I think I finally found a way to prevent farming in an automated fashion (in other words, working 24/7 without humans needed). 

It's a subclass of CreatureFactory that keeps track of who kills its monsters and inflicts penalties to players who kill too many. 

It's working. There's a test map you can try on the Mapping server. 
Right now the penalty is your score becomes 0, and you lose all weapons to make it more obvious. 



In detail, it works this way: 

A factory owns a dynamic list of items with the form (player, number of charges, next item). 

When a player kills a monster from the factory, the factory searches its list for this player and adds him/her a charge. 
If a player's charges get close to the limit, the player receives a warning message. 
If the limit is hit, the player receives a severe penalty so he/she won't do that again. 

Charges decrease with time, meaning a player can't reach the limit by accident. If you're not a farmer you shouldn't even notice that this system exists. 

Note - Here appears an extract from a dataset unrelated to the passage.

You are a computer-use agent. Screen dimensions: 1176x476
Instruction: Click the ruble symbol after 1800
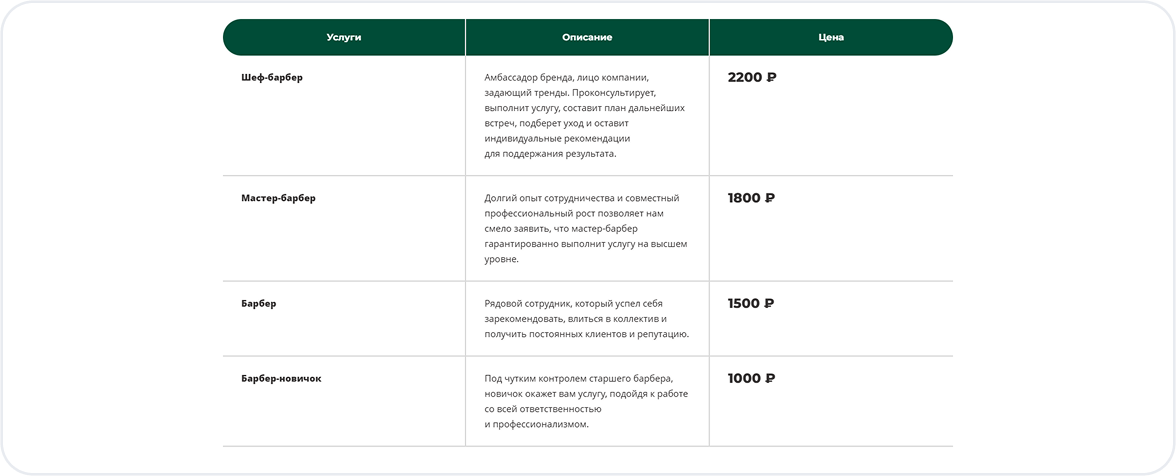[770, 198]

Charges limit and cooldown are configured by the mapper. 



These factories also come with a custom class of triggers to control when the anti-farming mode is active, because we don't necessarily want to do it all the time the factory is working. 
For example in LongCorridor, the anti-farming mode of a factory should be activated only when the next zone has been entered. 



This is not a perfect solution against farming, for various reasons, but it works with almost zero efforts. 
A perfect solution would need a new element in the scoring system and custom monsters in all maps, which is just unthinkable. 


Bob I need your help with the custom class of LocalMessage. If the class is written from UEd the default properties can't be overriden (because the default properties of LocalMessage are hidden...) and I don't know how to work with .uc files. 
Right now I'm using a subclass of MultiKillMessage so it's kind of retarded.